Im Juli ist der Andrang hier recht groß und man findet nur schwer ein einsames, ruhiges Badeplätzchen. Da ich die Alternativen, das Tavignanotal und das Restonicatal, allerdings nicht selbst besichtigt habe, weiß ich nicht, ob es dort besser, schöner etc. gewesen wäre. Fest steht jedenfalls: Eine Flusswanderung gehört zum Korsikabesuch einfach dazu. 🙂

Praktische Tipps

Anfahrt: Die schnelle Variante (ca. 35 Minuten) führt auf der D81 übers Hinterland von Calvi in Richtung Galéria. Man fährt allerdings nicht in die Stadt rein, sondern fährt bei der Abzweigung, bei der es rechts nach Galéria geht, links Richtung Manso. Die Brücke befindet sich von dieser Richtung kommend auf der linken Seite. Man kann sie von der Straße aus bereits sehen und daher nicht verpassen.

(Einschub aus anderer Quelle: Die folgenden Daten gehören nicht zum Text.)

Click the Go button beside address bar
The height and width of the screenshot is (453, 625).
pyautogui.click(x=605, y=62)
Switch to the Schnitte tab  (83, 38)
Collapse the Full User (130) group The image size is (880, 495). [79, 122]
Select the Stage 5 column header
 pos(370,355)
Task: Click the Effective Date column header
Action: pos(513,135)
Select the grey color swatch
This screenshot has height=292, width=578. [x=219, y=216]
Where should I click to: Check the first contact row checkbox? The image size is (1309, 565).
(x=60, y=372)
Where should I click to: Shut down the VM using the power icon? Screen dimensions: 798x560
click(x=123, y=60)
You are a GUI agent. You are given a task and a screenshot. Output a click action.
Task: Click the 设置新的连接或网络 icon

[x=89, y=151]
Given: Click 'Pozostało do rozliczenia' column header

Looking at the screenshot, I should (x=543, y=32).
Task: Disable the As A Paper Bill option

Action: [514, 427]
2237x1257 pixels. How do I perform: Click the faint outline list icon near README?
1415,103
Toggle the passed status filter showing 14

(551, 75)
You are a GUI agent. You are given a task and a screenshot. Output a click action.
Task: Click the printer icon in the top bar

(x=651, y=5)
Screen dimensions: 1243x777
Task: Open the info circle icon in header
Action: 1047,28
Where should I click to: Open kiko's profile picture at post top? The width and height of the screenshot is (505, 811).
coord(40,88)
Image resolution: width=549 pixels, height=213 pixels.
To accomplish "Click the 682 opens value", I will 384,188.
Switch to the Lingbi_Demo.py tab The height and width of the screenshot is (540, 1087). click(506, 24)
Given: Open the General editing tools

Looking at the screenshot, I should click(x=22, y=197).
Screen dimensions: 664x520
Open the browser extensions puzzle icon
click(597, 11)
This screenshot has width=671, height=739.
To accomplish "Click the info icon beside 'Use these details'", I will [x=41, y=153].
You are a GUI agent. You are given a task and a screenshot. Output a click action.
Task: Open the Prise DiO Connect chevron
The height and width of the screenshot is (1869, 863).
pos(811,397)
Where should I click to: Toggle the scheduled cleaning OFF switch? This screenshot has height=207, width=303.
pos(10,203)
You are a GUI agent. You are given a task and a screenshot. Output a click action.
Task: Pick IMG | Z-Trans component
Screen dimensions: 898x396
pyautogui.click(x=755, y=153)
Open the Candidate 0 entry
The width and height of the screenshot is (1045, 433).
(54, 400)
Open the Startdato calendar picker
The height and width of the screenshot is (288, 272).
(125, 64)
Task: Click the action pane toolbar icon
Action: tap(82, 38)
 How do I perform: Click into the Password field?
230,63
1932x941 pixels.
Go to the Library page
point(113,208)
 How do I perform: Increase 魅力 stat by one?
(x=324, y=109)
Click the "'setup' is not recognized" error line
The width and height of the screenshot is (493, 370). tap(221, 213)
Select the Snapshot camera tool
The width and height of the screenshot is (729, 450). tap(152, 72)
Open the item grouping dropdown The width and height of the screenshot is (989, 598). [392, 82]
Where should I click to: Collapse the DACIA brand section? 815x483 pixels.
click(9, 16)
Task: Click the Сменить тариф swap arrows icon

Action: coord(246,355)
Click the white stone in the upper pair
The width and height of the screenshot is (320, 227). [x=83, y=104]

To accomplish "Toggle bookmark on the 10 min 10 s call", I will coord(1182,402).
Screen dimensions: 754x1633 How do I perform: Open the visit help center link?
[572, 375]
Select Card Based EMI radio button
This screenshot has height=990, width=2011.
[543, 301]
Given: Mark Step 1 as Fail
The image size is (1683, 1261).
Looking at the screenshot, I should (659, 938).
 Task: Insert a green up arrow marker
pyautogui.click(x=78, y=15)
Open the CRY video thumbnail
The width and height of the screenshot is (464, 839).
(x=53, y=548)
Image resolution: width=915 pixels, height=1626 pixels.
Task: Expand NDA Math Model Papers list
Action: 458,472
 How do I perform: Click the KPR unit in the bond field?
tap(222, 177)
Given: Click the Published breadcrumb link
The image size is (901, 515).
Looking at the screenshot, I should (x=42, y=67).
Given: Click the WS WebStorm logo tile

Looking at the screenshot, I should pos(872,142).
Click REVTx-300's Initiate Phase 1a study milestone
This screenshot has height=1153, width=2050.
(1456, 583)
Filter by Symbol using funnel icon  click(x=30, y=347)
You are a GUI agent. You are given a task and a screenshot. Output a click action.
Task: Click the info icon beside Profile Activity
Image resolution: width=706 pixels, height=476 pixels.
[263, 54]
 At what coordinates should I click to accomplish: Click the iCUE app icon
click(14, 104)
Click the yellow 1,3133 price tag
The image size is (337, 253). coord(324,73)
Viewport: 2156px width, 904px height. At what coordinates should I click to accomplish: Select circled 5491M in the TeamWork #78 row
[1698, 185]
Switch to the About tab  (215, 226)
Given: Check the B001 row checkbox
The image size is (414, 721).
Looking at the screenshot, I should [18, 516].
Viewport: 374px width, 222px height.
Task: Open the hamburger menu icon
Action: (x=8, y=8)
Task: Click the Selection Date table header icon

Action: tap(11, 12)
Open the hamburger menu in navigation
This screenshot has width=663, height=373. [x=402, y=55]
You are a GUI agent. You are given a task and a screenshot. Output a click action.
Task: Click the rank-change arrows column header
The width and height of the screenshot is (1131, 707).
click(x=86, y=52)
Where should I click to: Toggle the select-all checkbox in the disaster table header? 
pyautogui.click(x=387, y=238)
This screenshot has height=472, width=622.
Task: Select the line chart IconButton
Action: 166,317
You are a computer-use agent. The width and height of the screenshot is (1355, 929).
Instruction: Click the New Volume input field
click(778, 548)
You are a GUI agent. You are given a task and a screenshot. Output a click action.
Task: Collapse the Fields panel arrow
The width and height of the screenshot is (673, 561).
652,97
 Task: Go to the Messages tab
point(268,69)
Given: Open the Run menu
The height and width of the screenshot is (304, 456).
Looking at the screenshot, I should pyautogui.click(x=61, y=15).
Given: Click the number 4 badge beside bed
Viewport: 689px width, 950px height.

Wir entscheiden uns allerdings für die Küstenstraße (D81b), auf der man zwar sicher doppelt so lange braucht (ca. 1 Stunde), die allerdings eine schönere Landschaft bietet.

Parkmöglichkeit: beim Restaurant Grill Ponte Vecchiu

Ausgangspunkt der Wanderung: Ponte Vecchio, Lieu-dit Fango, 20245 Galéria (unser Navigationsgerät fand diese Adresse allerdings nicht)

Dauer: Halbtages- bis Tagesausflug (je nachdem, wie weit man wandern bzw. wie lange man baden möchte)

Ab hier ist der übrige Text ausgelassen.